Vor allen Dingen in Frankfurt ist bezahlbarer Wohnraum knapp. (Symbolbild)
Vor allen Dingen in Frankfurt ist bezahlbarer Wohnraum knapp. (Symbolbild)  © DPA

Frankfurt - Die Zahl der Verfahren wegen Mietstreitigkeiten vor hessischen Gerichten ist deutlich gesunken. Doch was bedeutet das?

Nach Angaben des Justizministeriums gingen an den hessischen Amtsgerichten im vergangenen Jahr 18.314 Klagen von Mietern oder Vermietern ein, wie der Radiosender hr-Info am Montag berichtete. Vor fünf Jahren seien es noch 22.933 Klagen gewesen.

Diese Entwicklung sei unter anderem in Frankfurt zu verzeichnen, sagte der Vize-Präsident des Frankfurter Amtsgerichts, Frank Richter, laut hr-Info.

Der signifikante Rückgang in Mietsachen liege im allgemeinen Trend.

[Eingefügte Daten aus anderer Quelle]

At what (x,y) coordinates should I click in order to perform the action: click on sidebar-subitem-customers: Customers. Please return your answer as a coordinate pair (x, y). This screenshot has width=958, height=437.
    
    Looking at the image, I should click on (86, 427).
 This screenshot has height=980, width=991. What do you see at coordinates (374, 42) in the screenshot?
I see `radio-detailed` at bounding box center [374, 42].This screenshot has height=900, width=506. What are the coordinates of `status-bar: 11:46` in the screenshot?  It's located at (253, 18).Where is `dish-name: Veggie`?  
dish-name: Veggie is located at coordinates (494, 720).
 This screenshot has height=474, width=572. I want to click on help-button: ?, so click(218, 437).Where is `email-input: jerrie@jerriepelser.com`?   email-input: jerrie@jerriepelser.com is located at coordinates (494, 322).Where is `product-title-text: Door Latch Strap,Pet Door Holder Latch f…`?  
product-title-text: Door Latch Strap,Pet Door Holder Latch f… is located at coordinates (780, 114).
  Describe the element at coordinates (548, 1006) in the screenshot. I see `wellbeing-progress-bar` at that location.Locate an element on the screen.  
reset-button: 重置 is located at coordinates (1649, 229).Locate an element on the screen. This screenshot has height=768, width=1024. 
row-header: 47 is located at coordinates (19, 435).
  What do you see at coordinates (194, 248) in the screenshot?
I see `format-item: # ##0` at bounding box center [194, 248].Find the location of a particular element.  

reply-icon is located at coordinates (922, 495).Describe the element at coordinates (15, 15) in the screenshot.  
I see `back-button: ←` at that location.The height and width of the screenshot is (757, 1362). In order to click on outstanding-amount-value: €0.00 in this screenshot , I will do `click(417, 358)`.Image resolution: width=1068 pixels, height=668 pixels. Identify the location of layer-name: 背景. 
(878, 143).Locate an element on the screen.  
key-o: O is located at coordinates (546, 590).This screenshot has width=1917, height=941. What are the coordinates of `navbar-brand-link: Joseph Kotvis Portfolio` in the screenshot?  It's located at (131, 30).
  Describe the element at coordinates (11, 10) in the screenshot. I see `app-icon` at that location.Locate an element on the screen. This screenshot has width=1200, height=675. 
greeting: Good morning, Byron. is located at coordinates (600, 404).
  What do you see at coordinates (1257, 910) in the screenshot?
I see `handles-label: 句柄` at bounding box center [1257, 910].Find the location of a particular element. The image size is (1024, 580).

So gebe es in Frankfurt so gut wie keine Klagen wegen Mietwuchers. Eine Erklärung könne die gute wirtschaftliche Lage sein, sagte Richter. Dadurch sei die Zahlungsmoral besser - auf beiden Seiten.

Der Hauseigentümerverband Haus und Grund hat laut hr-Info eine "Entspannung" beim Verhältnis zwischen Mietern und Vermietern ausgemacht. Man gehe großzügiger miteinander um und einige sich in vielen Fällen außergerichtlich.

Der Vorsitzende des Mieterschutzvereins in Frankfurt, Rolf Janßen, interpretierte die Zahlen ganz anders: Angesichts der angespannten Lage auf dem Wohnungsmarkt seien viele Mieter eingeschüchtert. Aus Angst, ihre Wohnung zu verlieren, trauten sich viele nicht, ihren Vermieter zu verklagen.